Thalidomide can be administered successfully in cases with gastrointestinal involvement resistant to immunosuppressive agents such as corticosteroids and azathioprine.188–190 It has been suggested that methotrexate may be useful in intestinal BD as combination therapy with infliximab.178 IL-1 antagonists, ANA and CAN110,114,116 and IL-6 antagonist tocilizumab140 have also been studied in patients with BD, including, but not limited to, intestinal BD. These agents may be useful in intestinal BD. Ustekinumab has been approved for treating Crohn’s disease, which shows some similarities with intestinal BD in terms of genetic background, clinical features, and treatment.

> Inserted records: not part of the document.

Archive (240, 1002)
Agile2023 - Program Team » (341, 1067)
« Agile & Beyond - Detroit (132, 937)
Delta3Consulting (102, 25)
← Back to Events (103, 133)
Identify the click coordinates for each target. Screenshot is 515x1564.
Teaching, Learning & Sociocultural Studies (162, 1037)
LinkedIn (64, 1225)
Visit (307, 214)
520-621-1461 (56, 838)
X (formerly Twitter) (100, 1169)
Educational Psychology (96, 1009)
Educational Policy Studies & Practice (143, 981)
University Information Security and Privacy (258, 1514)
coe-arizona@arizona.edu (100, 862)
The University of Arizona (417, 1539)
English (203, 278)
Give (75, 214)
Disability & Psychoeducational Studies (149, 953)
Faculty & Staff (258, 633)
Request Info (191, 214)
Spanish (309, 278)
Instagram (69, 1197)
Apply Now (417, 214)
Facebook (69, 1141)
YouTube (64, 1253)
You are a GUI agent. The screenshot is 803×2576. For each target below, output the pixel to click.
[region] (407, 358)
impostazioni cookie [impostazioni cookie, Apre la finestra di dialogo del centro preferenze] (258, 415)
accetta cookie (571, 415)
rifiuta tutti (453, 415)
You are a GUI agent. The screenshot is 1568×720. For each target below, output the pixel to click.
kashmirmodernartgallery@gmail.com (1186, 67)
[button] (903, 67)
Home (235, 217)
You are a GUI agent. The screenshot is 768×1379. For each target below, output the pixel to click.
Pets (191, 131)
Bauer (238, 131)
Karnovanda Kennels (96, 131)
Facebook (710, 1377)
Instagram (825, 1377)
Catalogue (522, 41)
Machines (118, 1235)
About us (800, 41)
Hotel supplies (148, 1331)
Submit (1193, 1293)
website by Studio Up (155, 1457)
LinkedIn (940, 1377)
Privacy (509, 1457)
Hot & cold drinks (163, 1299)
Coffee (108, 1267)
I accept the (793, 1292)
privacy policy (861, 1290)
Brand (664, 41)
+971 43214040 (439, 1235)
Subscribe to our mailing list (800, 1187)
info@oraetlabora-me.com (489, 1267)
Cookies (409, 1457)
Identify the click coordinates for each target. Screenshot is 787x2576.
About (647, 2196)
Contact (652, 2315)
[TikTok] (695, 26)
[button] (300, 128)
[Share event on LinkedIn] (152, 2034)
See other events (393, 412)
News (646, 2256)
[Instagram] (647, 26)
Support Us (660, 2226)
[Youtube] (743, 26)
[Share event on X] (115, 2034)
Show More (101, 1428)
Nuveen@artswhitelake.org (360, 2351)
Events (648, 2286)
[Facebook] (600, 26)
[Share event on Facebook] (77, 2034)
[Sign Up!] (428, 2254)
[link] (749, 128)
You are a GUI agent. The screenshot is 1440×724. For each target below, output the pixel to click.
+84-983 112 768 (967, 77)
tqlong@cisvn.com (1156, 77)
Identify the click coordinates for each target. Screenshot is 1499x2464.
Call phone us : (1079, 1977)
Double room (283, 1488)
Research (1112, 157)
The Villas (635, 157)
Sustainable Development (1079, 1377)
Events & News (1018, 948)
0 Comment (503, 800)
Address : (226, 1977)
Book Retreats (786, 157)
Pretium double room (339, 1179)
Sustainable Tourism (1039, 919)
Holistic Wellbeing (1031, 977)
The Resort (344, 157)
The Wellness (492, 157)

This treatment has not yet been studied in intestinal BD.191 Table 7 shows evidence-based algorithmic treatment for intestinal BD.

Table 7

Evidence-Based Algorithmic Treatment for Gastrointestinal Behcet’s Disease

Recommended Treatment Step	Treatments and Category of Evidence	Strength of Recommendation
1st Line	5-aminosalicylate (3), Salazosulfapyridine (3)	C
2nd Line	Azathioprine (3), Anti-TNF-α agents (3), Methotrexate (3), Thalidomide (3), Corticosteroids (4), Surgery* (3)	B-D
3rd Line	Tacrolimus (3), IL-1 antagonists (3), Tocilizumab (3)	C-D

Note: *Intestinal perforation, severe stricture, large abscess, and massive gastrointestinal bleedings, may constitute the absolute indications for surgery.

Cardiac Involvement

Cardiac complications are one of the leading causes of death in patients with BD. Therefore, early diagnosis and treatment of these complications are of great importance. Since cardiac involvement is rare, there are no large series and controlled studies in the literature. There is no standard protocol for remission and maintenance treatment.

Pericarditis can be treated with aspirin, colchicine, and/or immunosuppressive agents.68 The main therapeutic approach in acute myocardial infarction is based on revascularization (surgical or percutaneous).68,192 Corticosteroids, immunosuppressive agents, surgery, or anticoagulant therapy, may be used in the intracardiac thrombus.68,192 The surgical approach may be preferred in addition to immunosuppressive therapy in endomyocardial fibrosis and coronary aneurysm.68,192–194 In cardiac failure, high dose corticosteroids and conventional heart failure therapy may improve cardiac performance.192,195

Kwon et al196 reported that anticoagulants such as coumadin could cause aneurysm formation and enlargement in BD. Intracardiac thrombotic events are caused by blood pooling due to endothelial or myocardial damage secondary to inflammation. Therefore, some authors do not recommend anticoagulants, as they may cause bleeding in patients with thrombotic complications.